Note: There are times I have made a non-vegan version of this cake out of necessity; some of the vegan ingredients can be hard to come by here in Italy. So, if you are making this for a non-vegan crowd, it is possible to substitute regular (ideally, whole) milk for the soy milk in the cake and frosting, and to also use butter and (preferably dark/bittersweet) regular chocolate chips in the frosting.
Raspberry Chocolate Cake with Ganache Frosting
(very slightly adapted from the recipe for Raspberry Blackout Cake with Ganache-y Frosting in Vegan with a Vengeance by Isa Chandra Moskowitz)
1 ½ c. all-purpose flour
½ c. Dutch-process cocoa powder
1 tsp. baking powder
1 tsp. baking soda
½ tsp. salt
1 ½ c. vanilla soy milk
½ c. canola (or vegetable) oil
1 (10-oz.) jar seedless raspberry preserves (reserve ½ c. for batter)
2 tsp. vanilla extract
1 ¼ c. sugar
- Preheat oven to 350 degrees. Spray two 8-inch round cake pans with cooking spray,* place a round of parchment paper on the bottom of each pan, and spray again.
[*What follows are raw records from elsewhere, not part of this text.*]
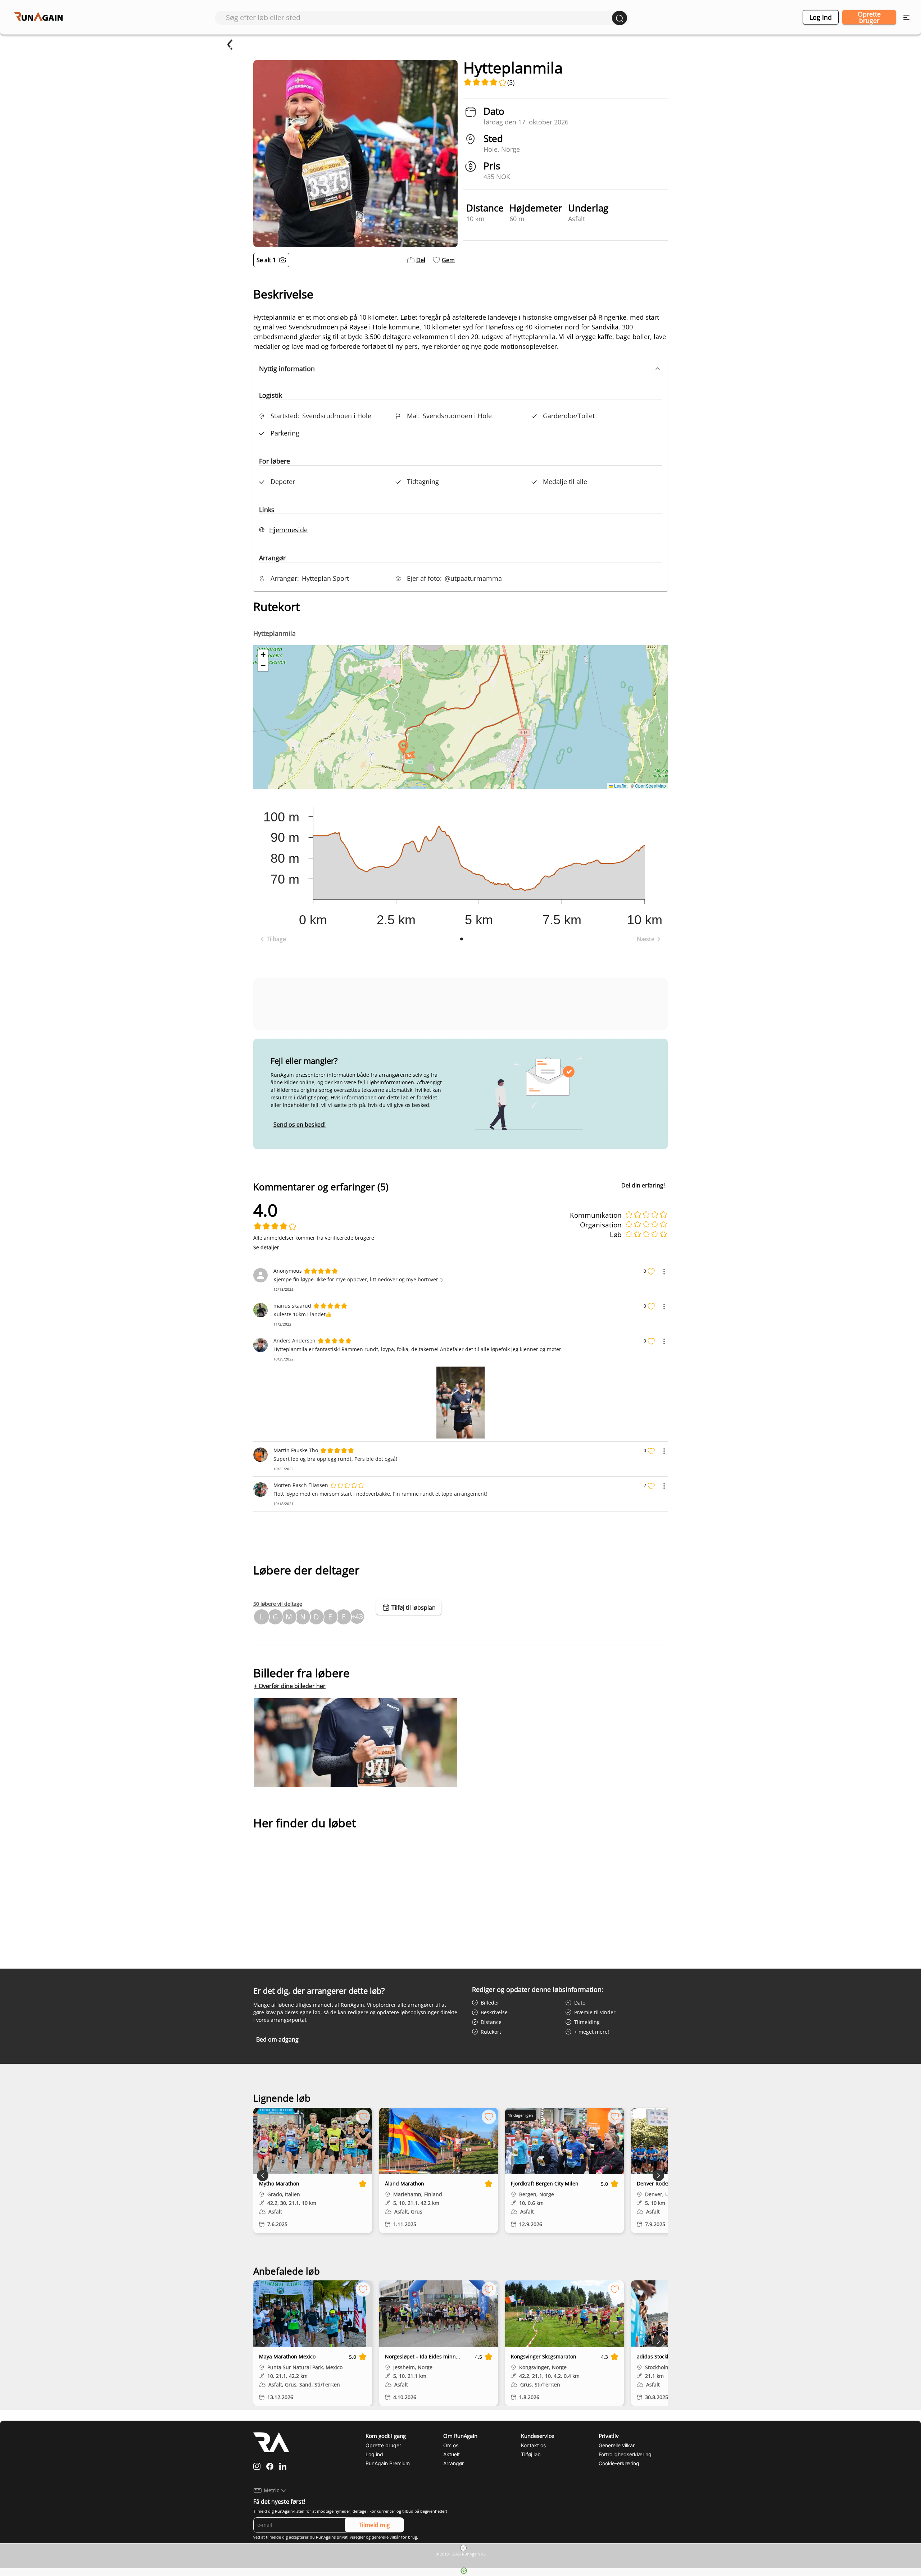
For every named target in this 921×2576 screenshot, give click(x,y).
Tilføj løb (531, 2454)
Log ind (820, 17)
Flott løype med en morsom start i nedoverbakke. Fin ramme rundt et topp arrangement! (380, 1493)
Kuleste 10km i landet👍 (302, 1314)
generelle (380, 2537)
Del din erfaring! (643, 1185)
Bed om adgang (277, 2039)
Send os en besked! (299, 1125)
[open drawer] (906, 17)
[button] (460, 368)
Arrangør (453, 2463)
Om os (450, 2445)
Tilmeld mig (374, 2525)
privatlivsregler (351, 2537)
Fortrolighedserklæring (625, 2454)
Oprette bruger (869, 17)
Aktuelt (451, 2454)
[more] (664, 1271)
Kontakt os (533, 2445)
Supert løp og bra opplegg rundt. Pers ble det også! (335, 1458)
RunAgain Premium (388, 2463)
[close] (463, 2548)
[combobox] (419, 17)
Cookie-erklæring (619, 2463)
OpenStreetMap (650, 786)
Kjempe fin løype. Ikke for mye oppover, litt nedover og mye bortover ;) (358, 1279)
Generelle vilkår (617, 2445)
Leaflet (620, 786)
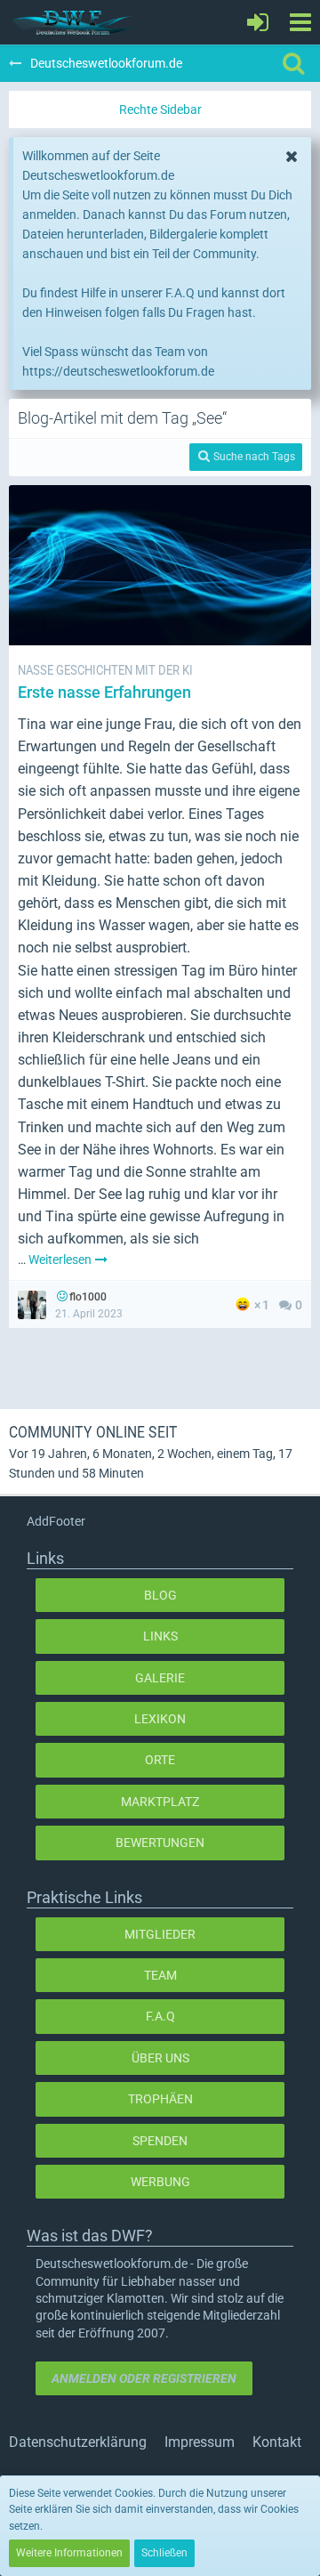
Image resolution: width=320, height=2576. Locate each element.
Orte (160, 1760)
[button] (300, 22)
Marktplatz (160, 1801)
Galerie (160, 1678)
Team (160, 1975)
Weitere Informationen (69, 2553)
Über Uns (160, 2058)
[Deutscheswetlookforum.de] (72, 22)
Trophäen (160, 2099)
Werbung (160, 2182)
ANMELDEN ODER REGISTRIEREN (144, 2378)
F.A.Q (160, 2016)
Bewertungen (160, 1842)
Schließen (164, 2553)
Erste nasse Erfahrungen (104, 692)
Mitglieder (160, 1934)
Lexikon (160, 1719)
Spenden (160, 2141)
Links (160, 1636)
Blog (160, 1595)
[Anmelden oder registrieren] (258, 22)
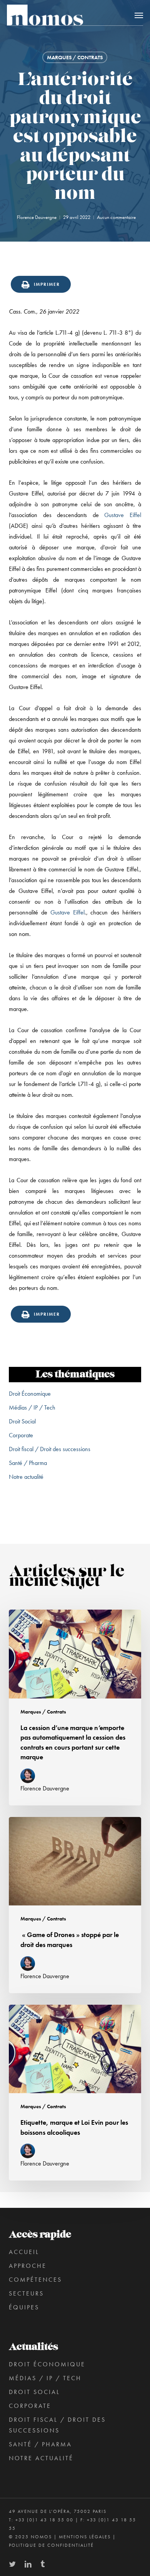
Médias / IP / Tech (32, 1407)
- Sift together the flour, cocoa powder, baking powder, baking soda, and salt.
- Combine the soy milk, oil, ½ c. preserves, vanilla, and sugar in large bowl and mix well. The preserves should be mostly dissolved; small clumps are okay.
- Add the dry ingredients to the wet in batches and mix until everything is incorporated.
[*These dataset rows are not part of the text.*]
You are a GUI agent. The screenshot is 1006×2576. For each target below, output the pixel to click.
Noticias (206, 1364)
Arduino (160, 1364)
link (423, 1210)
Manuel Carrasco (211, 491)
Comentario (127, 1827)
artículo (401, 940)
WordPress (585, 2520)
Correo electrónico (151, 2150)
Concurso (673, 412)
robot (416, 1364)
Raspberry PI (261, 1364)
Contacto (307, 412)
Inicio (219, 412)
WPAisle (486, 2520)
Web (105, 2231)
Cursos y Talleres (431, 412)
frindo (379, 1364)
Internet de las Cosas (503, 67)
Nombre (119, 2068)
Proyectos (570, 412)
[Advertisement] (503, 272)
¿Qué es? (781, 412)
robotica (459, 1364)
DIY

- Divide the batter between the prepared pans and bake 40-45 minutes, or until a toothpick or knife comes out clean. Remove from the oven and let cool in pans.
- When cool, remove one cake layer from the pan and place on a cake plate or stand. Spread with a thin layer of the remaining raspberry preserves, then with a thin layer of chocolate ganache on top of the preserves. Place the second cake layer on top and repeat, then ice the sides.
* In lieu of cooking spray, coat lightly with vegetable oil.
¾ c. + 1 tbsp. vanilla soy milk
6 tbsp. non-hydrogenated margarine (such as Earth Balance)
12 oz. vegan chocolate chips
- In a saucepan over medium heat, bring soy milk to a low boil. Add margarine and melt, turn off the heat, then add the chocolate chips and stir until smooth. Let cool–then refrigerate the frosting for an hour or so to thicken to a spreadable consistency. Check to make sure the frosting does not become too firm–remove from the refrigerator if necessary.